▶ **Task objective**:
Nothing but the lines below from the one that contains "Screen dimensions: 690x613" through the one that contains "Given: Click the Salir logout icon" should be retyped, exactly and including both ends. Do not include pictures.

▶ **Dataset**:
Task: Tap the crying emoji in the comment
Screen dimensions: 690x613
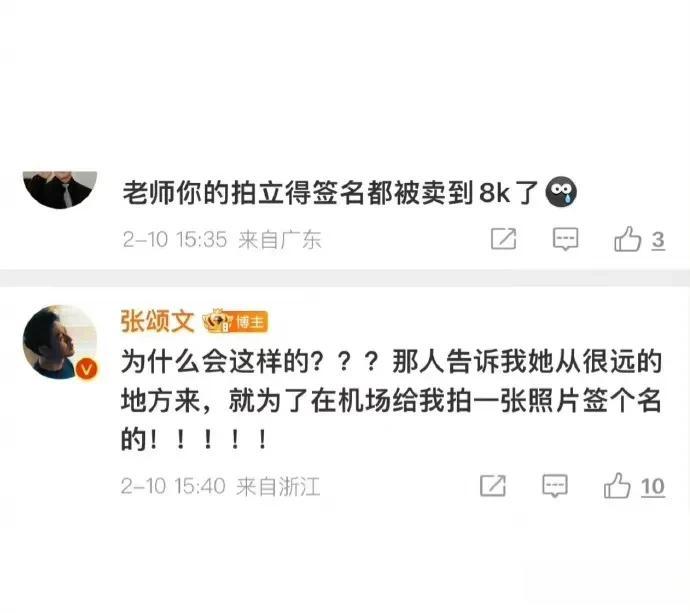Action: point(561,192)
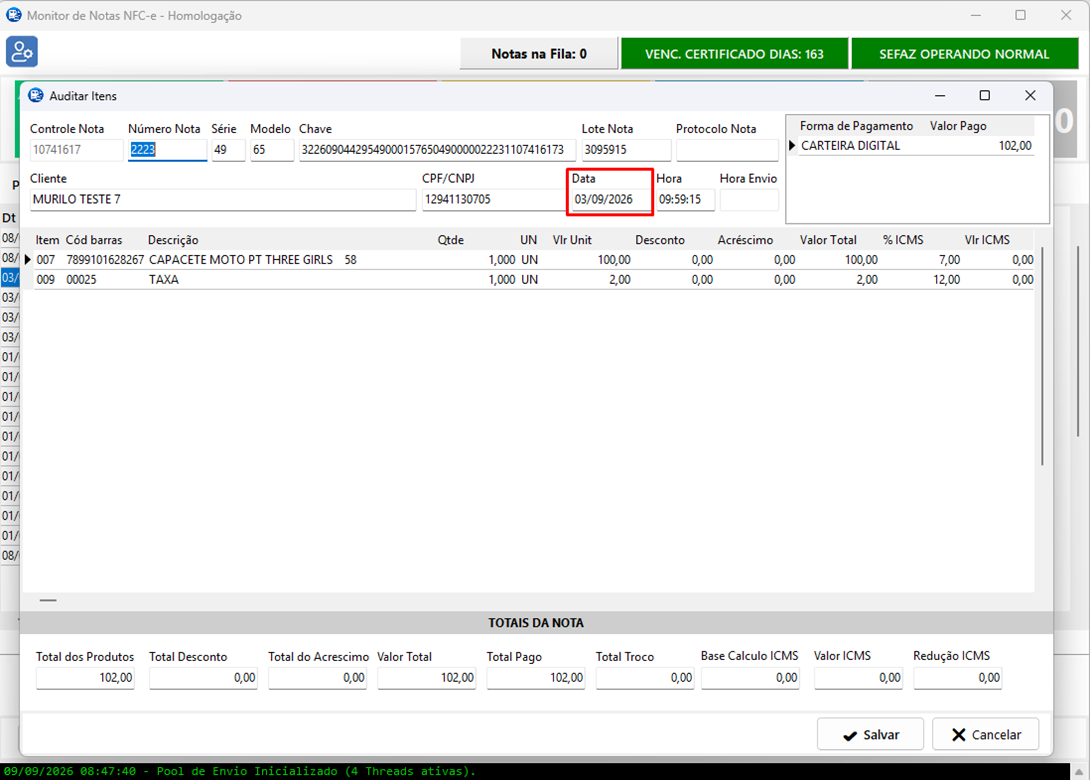Click the items grid vertical scrollbar
Image resolution: width=1090 pixels, height=780 pixels.
coord(1041,355)
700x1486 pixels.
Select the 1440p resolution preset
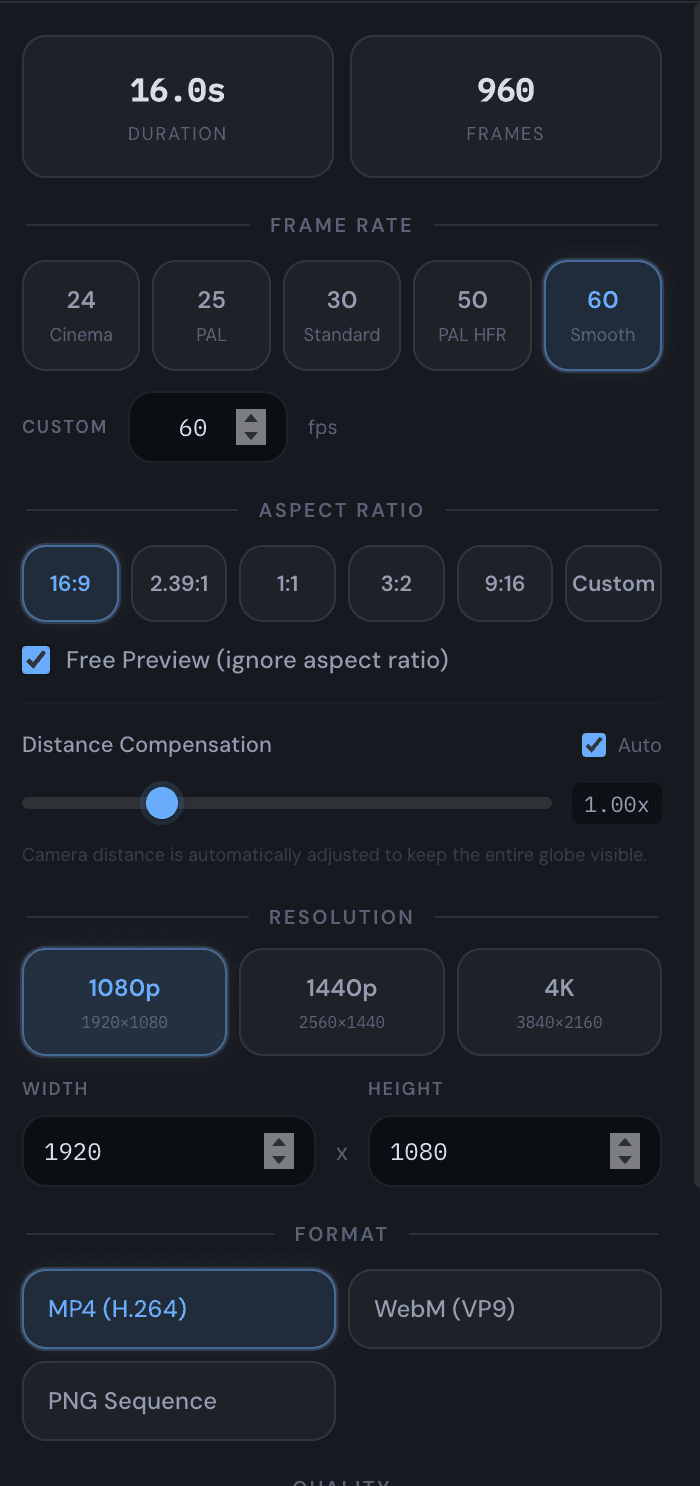pyautogui.click(x=341, y=1001)
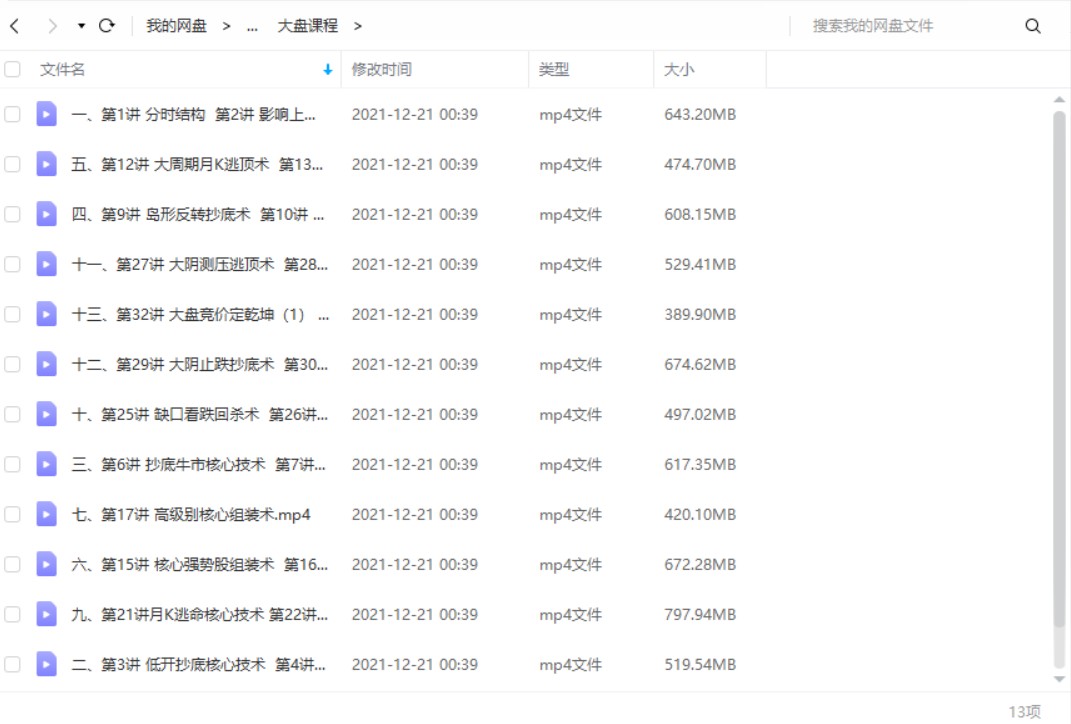Click video icon for 第1讲 分时结构 file
The width and height of the screenshot is (1071, 724).
pyautogui.click(x=46, y=114)
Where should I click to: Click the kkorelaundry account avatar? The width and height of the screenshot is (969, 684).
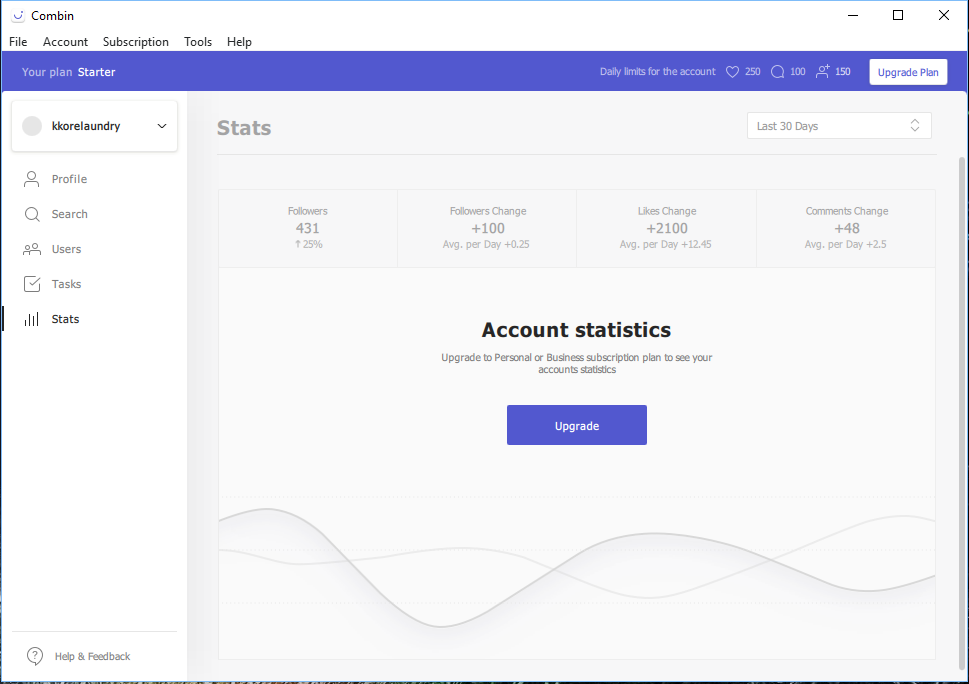coord(32,126)
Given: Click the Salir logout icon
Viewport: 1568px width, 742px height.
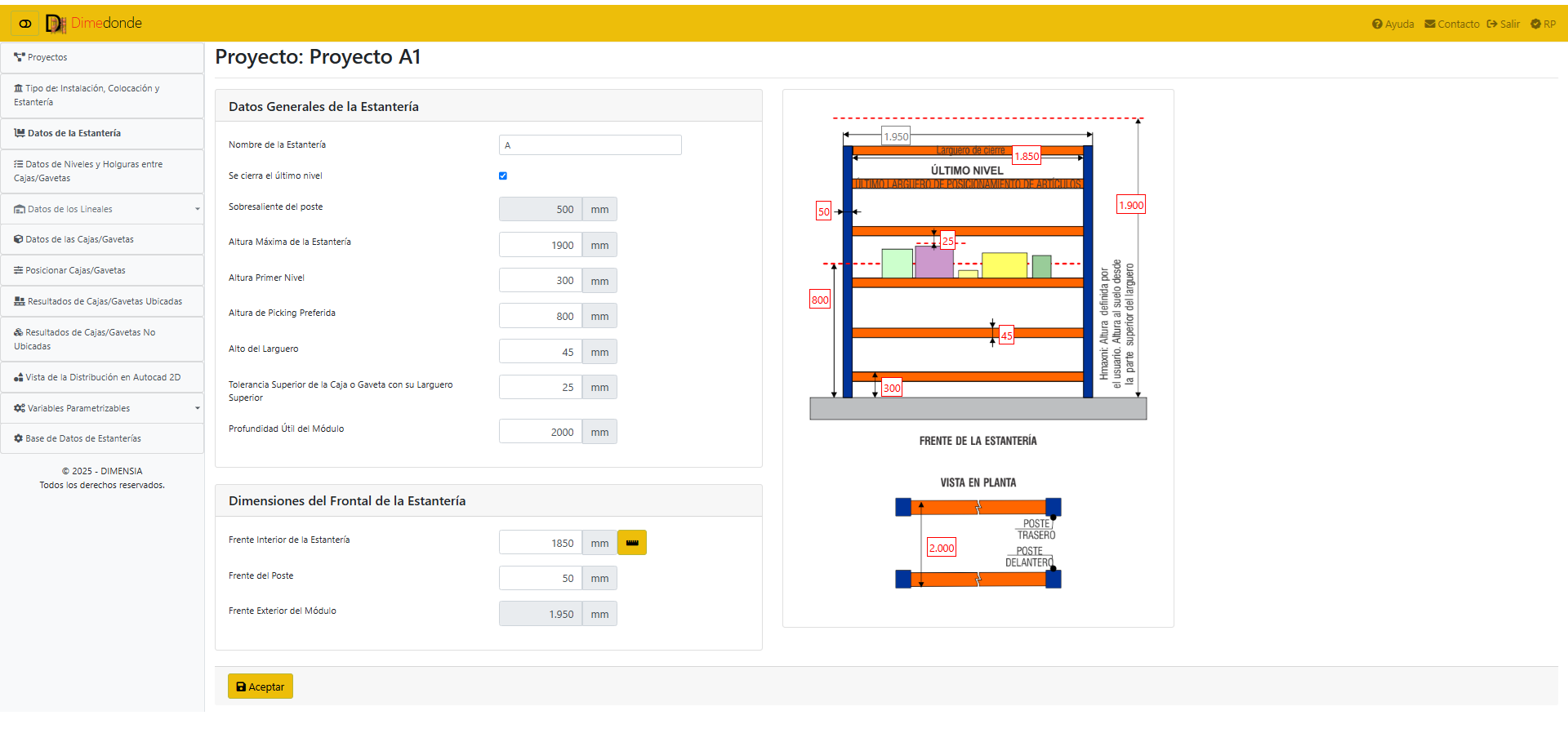Looking at the screenshot, I should 1492,24.
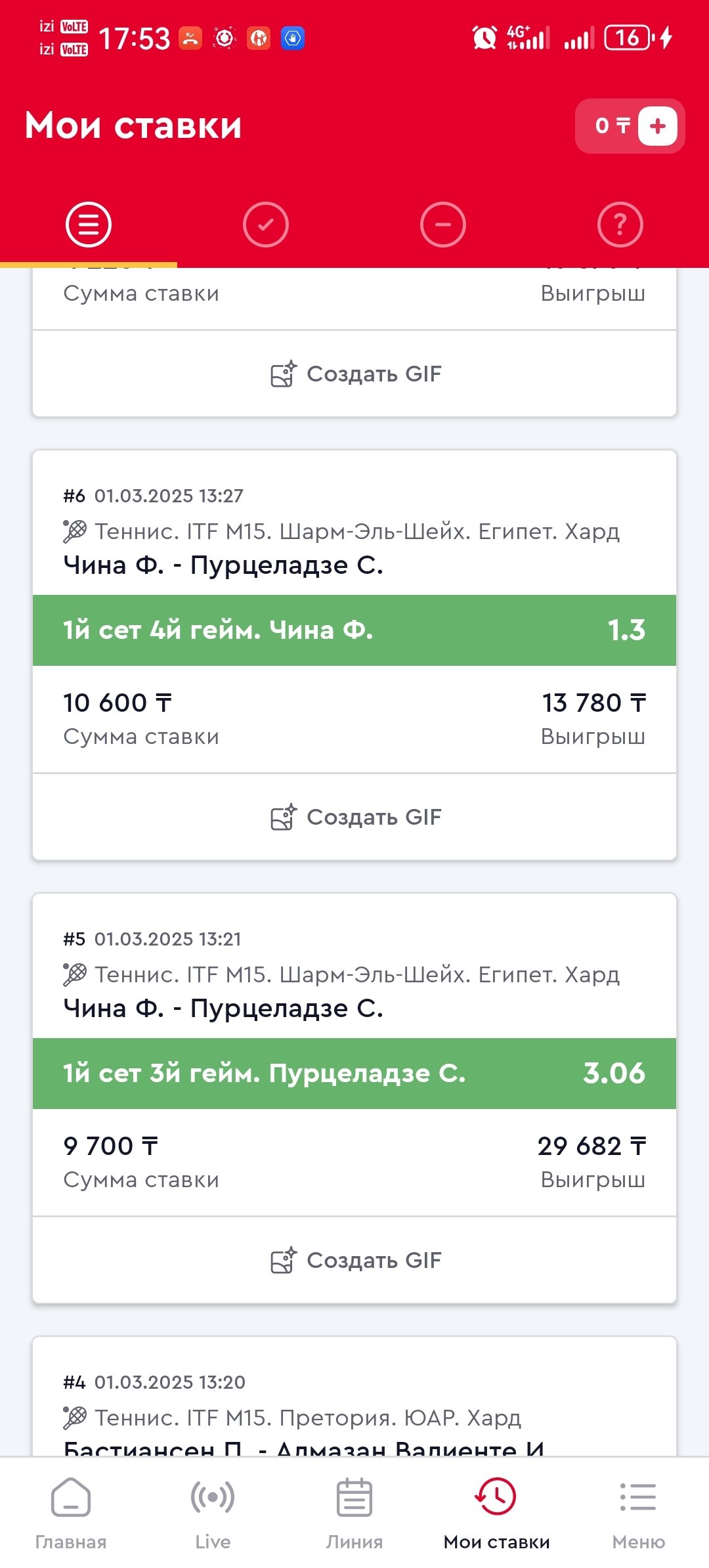Tap the green 1й сет 3й гейм outcome bar

354,1074
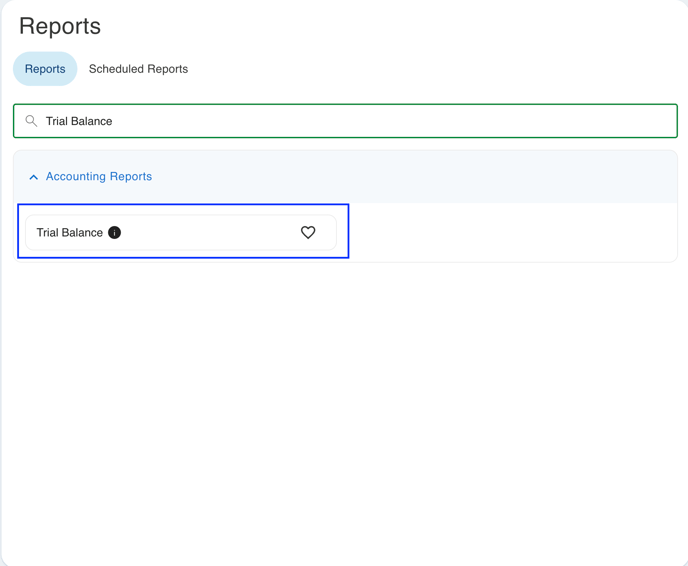Click the 'Trial Balance' text in search box
Viewport: 688px width, 566px height.
point(79,121)
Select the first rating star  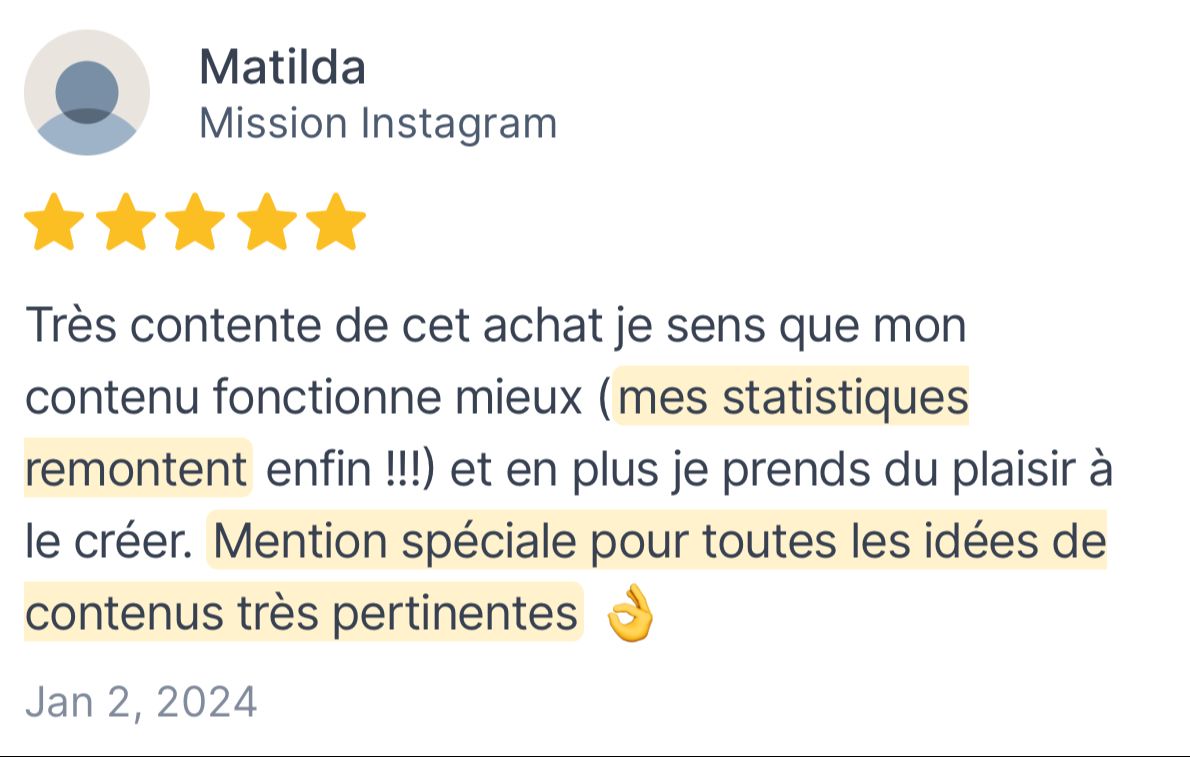54,221
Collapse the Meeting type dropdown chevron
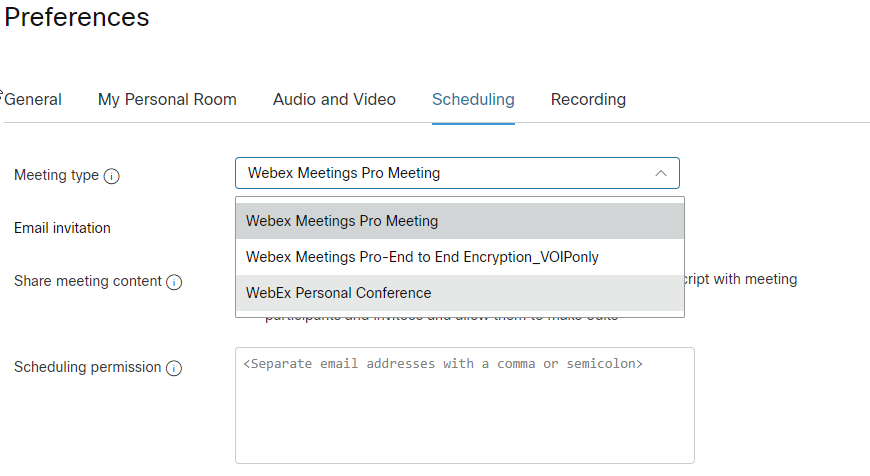 point(660,174)
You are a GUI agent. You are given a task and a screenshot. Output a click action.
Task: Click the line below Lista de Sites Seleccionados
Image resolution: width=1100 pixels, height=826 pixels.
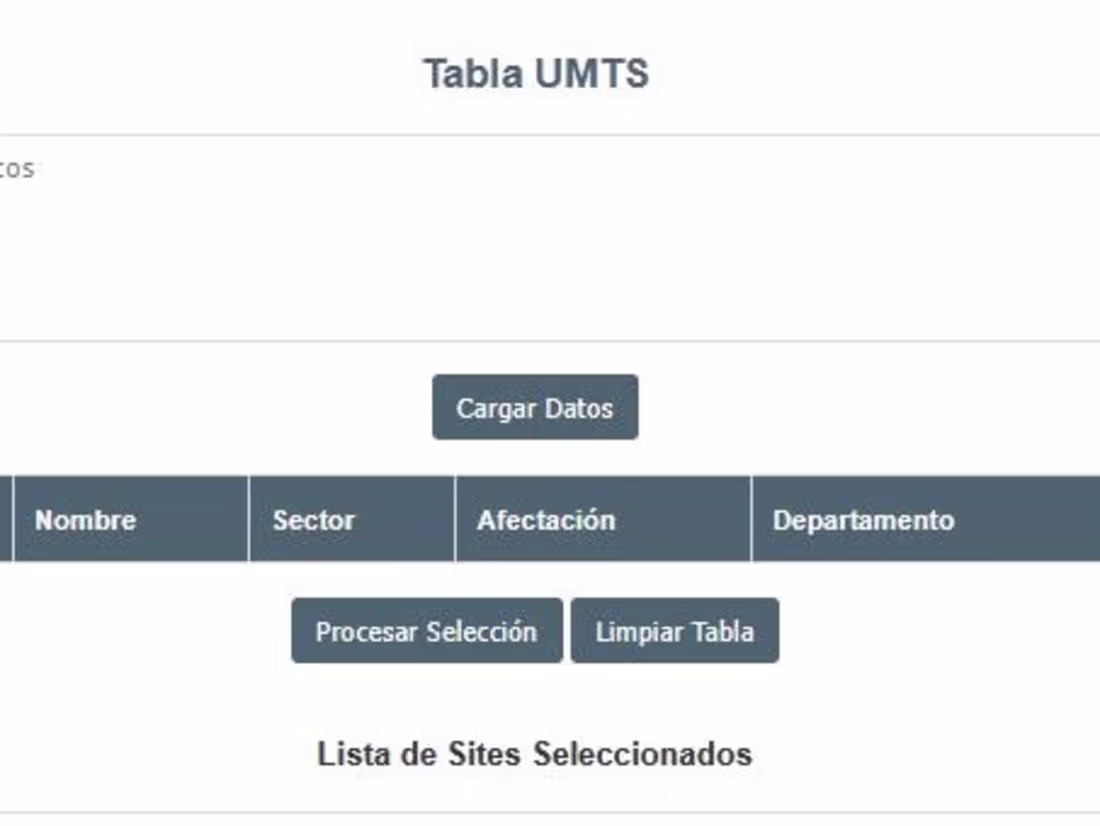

▶ **Your response**:
Screen dimensions: 690x613
Action: point(561,192)
Click the items grid vertical scrollbar
Image resolution: width=1090 pixels, height=780 pixels.
coord(1041,355)
700x1486 pixels.
Select the 1440p resolution preset
pyautogui.click(x=341, y=1001)
Click video icon for 第1讲 分时结构 file
The width and height of the screenshot is (1071, 724).
pyautogui.click(x=46, y=114)
Where should I click to: Click the kkorelaundry account avatar? The width and height of the screenshot is (969, 684).
coord(32,126)
Given: Click the Salir logout icon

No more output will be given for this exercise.